Gameplay was generally praised as detailed, with many side quests to occupy players' time. IGN said players would be "amazed at the detail" of the environment and the "amount of thought that went into designing it". EGM enjoyed that Nintendo was able to take the elements of the older, 2D Zelda games and "translate it all into 3D flawlessly". Nintendo Power cited Ocarina of Time, along with Super Mario 64, as two games that "blazed trails" into the 3D era. The context-sensitive control system was seen as one of the strongest elements of the gameplay. Reviewers noted that it allowed for simpler control using fewer buttons, but that it occasionally caused the player to perform unintended actions. The camera control was quoted as making combat "second nature", although the new system took time for the player to get used to.
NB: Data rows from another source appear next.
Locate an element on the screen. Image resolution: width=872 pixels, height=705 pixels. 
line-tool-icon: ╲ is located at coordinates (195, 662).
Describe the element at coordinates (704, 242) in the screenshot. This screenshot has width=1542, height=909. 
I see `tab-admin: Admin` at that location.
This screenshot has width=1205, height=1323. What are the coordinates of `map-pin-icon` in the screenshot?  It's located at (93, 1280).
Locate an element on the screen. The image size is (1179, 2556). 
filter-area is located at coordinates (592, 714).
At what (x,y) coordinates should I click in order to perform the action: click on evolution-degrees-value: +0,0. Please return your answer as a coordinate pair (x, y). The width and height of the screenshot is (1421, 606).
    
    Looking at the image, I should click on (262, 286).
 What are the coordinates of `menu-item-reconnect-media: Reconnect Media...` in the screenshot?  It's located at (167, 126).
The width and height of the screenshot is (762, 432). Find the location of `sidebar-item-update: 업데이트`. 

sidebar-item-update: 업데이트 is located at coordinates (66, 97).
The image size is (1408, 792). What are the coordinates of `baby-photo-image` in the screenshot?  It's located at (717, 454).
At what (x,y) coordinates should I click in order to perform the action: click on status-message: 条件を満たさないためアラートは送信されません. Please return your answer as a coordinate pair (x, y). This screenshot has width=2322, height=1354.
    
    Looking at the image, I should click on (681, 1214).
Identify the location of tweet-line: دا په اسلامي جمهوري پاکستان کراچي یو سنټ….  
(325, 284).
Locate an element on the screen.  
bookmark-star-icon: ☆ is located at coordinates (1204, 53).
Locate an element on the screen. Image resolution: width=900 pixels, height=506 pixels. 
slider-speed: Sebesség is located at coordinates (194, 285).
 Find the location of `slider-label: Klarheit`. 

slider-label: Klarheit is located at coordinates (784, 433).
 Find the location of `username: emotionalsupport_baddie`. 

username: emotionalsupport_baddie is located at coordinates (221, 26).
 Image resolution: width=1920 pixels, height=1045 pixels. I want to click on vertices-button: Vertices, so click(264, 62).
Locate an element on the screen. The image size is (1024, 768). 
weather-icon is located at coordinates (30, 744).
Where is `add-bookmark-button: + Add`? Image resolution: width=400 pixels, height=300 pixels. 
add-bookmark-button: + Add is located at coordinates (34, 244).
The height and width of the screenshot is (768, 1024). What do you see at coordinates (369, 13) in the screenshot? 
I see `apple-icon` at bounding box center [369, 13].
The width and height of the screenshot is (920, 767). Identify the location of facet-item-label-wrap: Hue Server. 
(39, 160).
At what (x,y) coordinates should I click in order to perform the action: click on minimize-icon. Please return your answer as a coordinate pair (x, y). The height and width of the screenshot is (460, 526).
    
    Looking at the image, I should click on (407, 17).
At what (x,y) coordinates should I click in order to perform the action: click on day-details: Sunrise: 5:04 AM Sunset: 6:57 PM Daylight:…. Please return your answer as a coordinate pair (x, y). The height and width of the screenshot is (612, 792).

The game's audio was generally well-received, with IGN comparing some of Koji Kondo's pieces to the work of Philip Glass. Many atmospheric sounds and surround sound were said to effectively immerse the player in the game world. Some reviewers complained that the audio samples used in the game sounded dated; others considered this a benefit, calling them "retro". Game Revolution called the sound "good for the Nintendo, but not great in the larger scheme of things" and noted that the cartridge format necessitated "MIDI tunes that range from fair to terrible".
In 1998, Ocarina of Time won the Grand Prize in the Interactive Art division at the Japan Media Arts Festival. It also won six honors at the 2nd Annual Interactive Achievement Awards, including "Game of the Year", "Outstanding Achievement in Interactive Design", "Outstanding Achievement in Software Engineering", "Console Game of the Year", "Console Adventure Game of the Year" and "Console RPG of the Year". The game was placed second in Official Nintendo Magazine's "100 greatest Nintendo games of all time".
Reception for the Master Quest and Virtual Console re-releases were positive; while some considered aspects of the graphics and audio to be outdated, most thought that the game has aged well. The Master Quest version holds an average score of 89.50% on GameRankings and 91/100 on Metacritic. IGN said in their review, "Ocarina of Time has aged extremely well", and noted in regard to the game's graphics, "While the textures and models look dated, the game's wonderful visual presentation stood the test of time." Game Revolution said that although the game has "noticeably aged compared to brand new RPGs [...] it's still a terrific game", awarding 91 out of 100. Former GameSpot editor Jeff Gerstmann gave the Virtual Console port 8.9 out of 10, writing, "Even after nine years, Ocarina of Time holds up surprisingly well, offering a lengthy and often-amazing adventure". Edge magazine commented in its 2007 "The 100 Best Games" special issue, "[Ocarina of Time] was an astonishing achievement in 1998 and, almost a decade later, still serves as the landmark for its successors and 3D adventure games in general... In a series composed of awfully big adventures, Ocarina may no longer be the prettiest, or even the biggest, but it's still the best of all."